=== Exercises to complete ===
- 1) In the codeflow field report, what were the three P0-level incidents?
- 2) Continue the codeflow field report from where it stops.

=== Text excerpt ===
····················

A Field Report from the codeflow Project · Fourteen Emergences in One Day · How FCoP Pulled Them Back In

When Agents Learn From Their Own Wreckage: a single-day field report of fourteen emergences inside the codeflow project, and how the FCoP protocol pulled the useful ones back in.

Author: FCoP Maintainers · 2026-05-12


TL;DR

On 2026-05-12, in approximately six hours, the codeflow project — serving as FCoP's first large-scale dogfood stress test — produced:

  • Fourteen agent emergences (PM sequence #44–#54, 11 total; OPS sequence I-12 / I-13 / I-14, 3 total; QA I-5, 1 total);
  • Three P0-level incidents: USER HOME global pollution, long-filename "topic tails," and GATE self-collision;
  • Two on-the-spot frontmatter inventions: the supersedes: field and the status: aborted semi-structured usage;
  • Zero protocol crashes — every emergence was resolved by the agents themselves using the protocol's principles or tooling, and FCoP's maintainers subsequently launched four TASKs to pull the "worth keeping" items back into the protocol.

····················

=== Recorded data ===

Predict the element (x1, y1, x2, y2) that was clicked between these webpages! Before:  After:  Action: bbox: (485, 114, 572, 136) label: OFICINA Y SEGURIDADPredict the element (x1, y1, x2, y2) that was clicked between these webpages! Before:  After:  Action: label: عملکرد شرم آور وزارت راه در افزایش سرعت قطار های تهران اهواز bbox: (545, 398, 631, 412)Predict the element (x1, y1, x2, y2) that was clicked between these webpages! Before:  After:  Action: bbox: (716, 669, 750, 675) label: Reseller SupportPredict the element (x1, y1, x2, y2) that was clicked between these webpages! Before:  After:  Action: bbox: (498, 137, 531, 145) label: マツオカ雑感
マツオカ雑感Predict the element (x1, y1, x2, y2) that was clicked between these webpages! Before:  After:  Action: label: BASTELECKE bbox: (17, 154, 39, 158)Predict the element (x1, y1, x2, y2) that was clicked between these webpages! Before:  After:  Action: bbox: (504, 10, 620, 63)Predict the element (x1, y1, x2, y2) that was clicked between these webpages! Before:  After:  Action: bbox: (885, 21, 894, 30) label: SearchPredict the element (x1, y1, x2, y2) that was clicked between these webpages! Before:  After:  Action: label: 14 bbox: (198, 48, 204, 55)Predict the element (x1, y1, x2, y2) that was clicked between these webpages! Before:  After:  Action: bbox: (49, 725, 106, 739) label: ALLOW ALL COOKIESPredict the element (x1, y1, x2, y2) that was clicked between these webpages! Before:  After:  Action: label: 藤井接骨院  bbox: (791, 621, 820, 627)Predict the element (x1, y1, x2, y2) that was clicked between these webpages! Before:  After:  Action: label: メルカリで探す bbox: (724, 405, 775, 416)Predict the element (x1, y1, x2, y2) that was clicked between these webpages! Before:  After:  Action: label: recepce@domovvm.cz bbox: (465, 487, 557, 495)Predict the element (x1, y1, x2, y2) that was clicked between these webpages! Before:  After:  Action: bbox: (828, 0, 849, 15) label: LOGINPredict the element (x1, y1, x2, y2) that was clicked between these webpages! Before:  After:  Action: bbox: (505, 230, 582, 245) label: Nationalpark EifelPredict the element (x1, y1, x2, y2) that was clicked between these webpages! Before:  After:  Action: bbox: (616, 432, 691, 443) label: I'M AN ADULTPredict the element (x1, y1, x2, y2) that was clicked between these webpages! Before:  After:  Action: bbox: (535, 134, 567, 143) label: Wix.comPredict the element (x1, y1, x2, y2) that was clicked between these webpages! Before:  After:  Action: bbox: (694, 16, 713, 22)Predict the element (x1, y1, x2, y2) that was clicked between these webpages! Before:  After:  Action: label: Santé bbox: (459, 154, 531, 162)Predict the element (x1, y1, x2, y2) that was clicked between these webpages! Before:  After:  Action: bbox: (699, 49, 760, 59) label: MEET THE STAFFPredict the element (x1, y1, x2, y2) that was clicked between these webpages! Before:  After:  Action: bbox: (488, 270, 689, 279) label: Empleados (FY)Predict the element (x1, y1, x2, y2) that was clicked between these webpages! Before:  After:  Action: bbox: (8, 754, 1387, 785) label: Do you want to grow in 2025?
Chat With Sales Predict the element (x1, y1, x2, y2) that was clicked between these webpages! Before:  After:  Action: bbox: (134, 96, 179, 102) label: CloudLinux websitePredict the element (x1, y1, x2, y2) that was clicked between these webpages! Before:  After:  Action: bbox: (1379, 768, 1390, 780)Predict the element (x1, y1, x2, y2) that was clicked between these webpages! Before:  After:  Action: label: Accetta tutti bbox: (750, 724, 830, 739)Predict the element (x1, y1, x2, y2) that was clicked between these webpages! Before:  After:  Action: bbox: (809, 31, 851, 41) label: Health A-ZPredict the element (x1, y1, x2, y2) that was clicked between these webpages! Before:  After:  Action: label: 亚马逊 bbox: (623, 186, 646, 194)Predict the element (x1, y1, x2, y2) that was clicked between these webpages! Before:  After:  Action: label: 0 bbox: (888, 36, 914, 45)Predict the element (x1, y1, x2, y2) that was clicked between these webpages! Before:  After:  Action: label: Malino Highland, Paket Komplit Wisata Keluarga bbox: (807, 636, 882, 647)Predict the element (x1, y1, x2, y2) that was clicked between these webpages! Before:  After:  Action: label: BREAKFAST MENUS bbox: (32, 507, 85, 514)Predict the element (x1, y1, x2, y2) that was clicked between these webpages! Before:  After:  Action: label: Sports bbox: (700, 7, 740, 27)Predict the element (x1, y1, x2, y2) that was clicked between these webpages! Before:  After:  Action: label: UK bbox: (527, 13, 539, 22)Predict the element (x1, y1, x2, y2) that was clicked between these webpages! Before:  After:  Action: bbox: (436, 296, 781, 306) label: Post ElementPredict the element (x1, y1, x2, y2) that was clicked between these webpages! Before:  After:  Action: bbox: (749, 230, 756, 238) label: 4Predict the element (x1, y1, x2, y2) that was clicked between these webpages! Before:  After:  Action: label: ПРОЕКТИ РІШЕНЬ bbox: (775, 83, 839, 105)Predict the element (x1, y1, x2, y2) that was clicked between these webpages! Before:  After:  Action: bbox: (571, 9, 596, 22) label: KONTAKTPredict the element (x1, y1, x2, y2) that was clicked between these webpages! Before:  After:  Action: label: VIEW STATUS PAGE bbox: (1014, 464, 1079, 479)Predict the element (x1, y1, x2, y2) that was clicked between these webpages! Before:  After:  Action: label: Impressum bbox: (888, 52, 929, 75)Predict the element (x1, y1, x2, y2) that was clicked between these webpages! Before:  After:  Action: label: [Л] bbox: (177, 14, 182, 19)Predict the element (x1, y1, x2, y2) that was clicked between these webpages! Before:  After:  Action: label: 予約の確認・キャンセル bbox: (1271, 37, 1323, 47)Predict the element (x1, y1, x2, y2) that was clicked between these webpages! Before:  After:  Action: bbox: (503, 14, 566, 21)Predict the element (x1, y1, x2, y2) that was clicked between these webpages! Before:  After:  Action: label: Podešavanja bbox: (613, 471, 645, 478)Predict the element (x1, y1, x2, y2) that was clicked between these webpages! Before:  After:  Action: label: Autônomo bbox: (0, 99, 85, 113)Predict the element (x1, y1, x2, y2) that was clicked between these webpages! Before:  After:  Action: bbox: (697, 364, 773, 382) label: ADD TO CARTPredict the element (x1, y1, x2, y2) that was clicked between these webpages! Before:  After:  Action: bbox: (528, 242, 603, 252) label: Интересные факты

····················

=== Replies ===
- 1) USER HOME global pollution, long-filename "topic tails," and GATE self-collision.

- 2)
The significance of that day wasn't that "agents performed brilliantly" — PM #50 wrote rule files into the user's home directory, OPS I-14 let a GATE check catch its own description — both are protocol red cards. The significance was: agent hits wall → self-corrects → protocol absorbs — this chain ran end-to-end at hour-level speed for the first time, and the FCoP protocol skeleton itself didn't grow new mandatory rules to accommodate it. It only filled in fields, documentation sections, and guard rails that were already missing.

This is the field report for that day.


1 · What Happened That Day / Timeline

The timeline below was reconstructed from PM-01's running reports to ADMIN. All commit hashes and timestamps come from real git history and PM report bodies, unembellished.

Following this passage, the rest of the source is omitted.